A new study suggests that, to manufacture the ingredients of water, the moon pulls a whiplash from the constant barrage of charged plasma particles dripping from the sun, called the solar wind.

"We believe that water is this special and magical compound," said William M. Farrell, a plasma physicist at NASA's Goddard Space Flight Center in Maryland. said in a statement. "But here's what's amazing: every rock has the potential to produce water, especially after being irradiated by the solar wind."

Farrell and his co-authors have created a new simulation of the chemical reactions that take place at the surface of the moon. This computer simulation suggested that the solar wind breaks up oxygen-rich compounds in the lunar soil.

Then, positively charged protons in the solar wind combine with lunar electrons to create hydrogen atoms. These atoms then meet with available oxygen atoms in a range of different molecules found on the moon to create hydroxylwhich is just a hydrogen atom running out of water.

The team was able to combine this chemistry and the amount of hydroxyl in the lunar crust with hydrogen measurements in the vaporous atmosphere of the moon and in the solar wind itself to see how the three substances interact.

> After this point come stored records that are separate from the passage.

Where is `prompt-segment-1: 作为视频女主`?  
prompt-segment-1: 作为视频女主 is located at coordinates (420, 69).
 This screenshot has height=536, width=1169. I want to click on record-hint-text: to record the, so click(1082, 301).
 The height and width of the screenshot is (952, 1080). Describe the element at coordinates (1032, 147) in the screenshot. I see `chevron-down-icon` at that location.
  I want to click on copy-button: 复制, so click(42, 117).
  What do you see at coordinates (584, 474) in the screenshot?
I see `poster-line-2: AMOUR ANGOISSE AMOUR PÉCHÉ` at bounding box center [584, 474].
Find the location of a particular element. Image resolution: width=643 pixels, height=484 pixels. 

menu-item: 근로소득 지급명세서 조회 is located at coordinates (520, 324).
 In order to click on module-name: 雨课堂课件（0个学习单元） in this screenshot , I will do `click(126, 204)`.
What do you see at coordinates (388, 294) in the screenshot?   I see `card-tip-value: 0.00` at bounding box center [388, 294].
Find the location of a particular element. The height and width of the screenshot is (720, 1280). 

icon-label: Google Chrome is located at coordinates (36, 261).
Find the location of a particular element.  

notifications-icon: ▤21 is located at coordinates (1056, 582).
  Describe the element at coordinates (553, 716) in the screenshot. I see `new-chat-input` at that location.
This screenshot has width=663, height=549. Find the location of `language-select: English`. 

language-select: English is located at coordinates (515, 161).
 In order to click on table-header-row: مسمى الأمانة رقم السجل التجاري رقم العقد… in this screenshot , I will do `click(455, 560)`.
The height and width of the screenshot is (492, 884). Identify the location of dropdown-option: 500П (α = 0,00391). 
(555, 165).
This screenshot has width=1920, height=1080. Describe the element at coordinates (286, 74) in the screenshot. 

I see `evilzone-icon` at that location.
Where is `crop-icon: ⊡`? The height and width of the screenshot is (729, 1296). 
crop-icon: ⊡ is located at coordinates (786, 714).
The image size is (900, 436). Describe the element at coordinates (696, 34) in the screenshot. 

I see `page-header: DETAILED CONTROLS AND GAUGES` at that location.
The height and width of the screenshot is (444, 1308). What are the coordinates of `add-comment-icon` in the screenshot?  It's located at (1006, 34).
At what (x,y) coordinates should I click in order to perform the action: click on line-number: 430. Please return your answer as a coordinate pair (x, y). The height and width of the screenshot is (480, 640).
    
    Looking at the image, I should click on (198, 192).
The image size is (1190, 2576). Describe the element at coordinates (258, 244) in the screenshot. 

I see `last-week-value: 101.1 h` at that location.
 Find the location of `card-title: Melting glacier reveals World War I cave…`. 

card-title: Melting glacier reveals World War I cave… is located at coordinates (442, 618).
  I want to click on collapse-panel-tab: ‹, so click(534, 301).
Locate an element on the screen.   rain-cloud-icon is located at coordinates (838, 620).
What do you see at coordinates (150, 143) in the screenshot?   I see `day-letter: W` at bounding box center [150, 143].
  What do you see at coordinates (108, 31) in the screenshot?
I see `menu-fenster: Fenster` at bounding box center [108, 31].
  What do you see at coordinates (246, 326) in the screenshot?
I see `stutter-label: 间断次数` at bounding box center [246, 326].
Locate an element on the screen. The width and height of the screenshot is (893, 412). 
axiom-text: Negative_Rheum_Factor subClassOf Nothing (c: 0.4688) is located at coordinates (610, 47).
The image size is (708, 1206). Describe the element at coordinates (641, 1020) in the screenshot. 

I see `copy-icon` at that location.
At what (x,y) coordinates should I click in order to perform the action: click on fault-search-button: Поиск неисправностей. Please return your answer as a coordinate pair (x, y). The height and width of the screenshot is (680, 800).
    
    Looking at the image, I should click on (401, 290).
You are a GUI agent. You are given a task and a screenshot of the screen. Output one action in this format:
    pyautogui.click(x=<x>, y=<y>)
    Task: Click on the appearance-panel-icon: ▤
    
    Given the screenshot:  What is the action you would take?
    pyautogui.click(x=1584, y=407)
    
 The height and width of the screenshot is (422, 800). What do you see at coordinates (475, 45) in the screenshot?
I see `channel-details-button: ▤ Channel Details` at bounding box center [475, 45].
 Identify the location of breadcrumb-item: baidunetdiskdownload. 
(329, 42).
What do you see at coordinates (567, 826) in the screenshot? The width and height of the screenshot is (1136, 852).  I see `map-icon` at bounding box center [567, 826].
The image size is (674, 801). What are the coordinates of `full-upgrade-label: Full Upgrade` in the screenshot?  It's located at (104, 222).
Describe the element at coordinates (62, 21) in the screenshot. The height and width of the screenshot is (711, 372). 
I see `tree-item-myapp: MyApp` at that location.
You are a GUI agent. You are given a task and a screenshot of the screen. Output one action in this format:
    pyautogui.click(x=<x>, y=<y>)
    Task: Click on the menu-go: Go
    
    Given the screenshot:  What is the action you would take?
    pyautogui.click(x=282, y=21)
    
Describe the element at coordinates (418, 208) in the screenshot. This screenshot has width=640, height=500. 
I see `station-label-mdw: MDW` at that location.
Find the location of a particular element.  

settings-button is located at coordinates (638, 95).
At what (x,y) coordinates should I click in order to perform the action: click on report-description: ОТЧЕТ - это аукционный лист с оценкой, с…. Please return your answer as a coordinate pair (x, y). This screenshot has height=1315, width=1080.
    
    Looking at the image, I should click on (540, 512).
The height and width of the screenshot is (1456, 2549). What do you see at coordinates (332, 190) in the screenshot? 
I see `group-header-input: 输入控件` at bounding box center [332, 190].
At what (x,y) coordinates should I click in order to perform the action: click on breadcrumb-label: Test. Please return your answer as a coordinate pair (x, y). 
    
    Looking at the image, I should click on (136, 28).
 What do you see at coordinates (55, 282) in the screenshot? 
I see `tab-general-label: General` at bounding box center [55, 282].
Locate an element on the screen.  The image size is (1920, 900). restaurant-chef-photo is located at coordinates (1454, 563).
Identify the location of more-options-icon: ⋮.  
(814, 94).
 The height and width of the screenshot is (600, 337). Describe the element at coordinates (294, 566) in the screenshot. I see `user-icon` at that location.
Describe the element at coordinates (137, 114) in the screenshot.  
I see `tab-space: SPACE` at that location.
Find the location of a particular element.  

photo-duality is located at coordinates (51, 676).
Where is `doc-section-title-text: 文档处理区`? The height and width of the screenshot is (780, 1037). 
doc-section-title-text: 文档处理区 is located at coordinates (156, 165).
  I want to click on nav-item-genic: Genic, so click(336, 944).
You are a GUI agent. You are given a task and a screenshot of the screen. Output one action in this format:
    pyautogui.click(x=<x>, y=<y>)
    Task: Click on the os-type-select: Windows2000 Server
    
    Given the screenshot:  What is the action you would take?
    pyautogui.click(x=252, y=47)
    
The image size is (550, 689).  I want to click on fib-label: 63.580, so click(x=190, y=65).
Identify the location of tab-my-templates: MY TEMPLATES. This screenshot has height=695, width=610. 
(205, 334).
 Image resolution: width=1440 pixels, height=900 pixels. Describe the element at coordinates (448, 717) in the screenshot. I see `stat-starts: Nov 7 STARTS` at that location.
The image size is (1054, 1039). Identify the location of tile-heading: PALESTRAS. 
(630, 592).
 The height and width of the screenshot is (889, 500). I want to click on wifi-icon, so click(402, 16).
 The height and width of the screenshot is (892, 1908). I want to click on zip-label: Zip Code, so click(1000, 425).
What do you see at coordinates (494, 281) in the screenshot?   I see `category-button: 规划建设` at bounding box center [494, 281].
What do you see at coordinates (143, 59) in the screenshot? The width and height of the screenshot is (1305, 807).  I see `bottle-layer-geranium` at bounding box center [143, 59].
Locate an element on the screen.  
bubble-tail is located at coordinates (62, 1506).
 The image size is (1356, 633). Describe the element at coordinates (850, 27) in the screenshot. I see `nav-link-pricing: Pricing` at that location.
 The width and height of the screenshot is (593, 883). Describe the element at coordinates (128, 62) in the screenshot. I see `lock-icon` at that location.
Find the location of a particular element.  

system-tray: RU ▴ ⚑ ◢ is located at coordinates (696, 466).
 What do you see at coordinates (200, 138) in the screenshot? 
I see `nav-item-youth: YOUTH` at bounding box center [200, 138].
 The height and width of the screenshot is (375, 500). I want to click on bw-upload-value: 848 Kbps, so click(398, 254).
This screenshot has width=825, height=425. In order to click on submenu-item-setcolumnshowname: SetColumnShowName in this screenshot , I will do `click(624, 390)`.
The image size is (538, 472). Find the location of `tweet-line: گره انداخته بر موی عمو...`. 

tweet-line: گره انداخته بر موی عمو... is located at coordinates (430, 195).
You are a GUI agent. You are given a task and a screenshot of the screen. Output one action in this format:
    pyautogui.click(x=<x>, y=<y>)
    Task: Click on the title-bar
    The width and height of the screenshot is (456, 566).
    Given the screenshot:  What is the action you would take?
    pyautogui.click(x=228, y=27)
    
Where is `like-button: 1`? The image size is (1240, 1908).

This makes the solar wind a potentially valuable resource – an unusual statement for a phenomenon generally considered a danger of death. On Earth, we are protected from the negative impacts of this wind by the thick atmosphere of the planet and robust magnetic fieldbut on the moon, most of the solar wind hits the surface.

While research to date has focused only on the moon, scientists believe that a similar process takes place wherever the rock meets the solar wind. If this turns out to be the case, it could have real implications for human and robotic exploration.

"The whole process is like a chemical plant," Farrell said.

The research is described in a document published in December in the journal JGR Planets.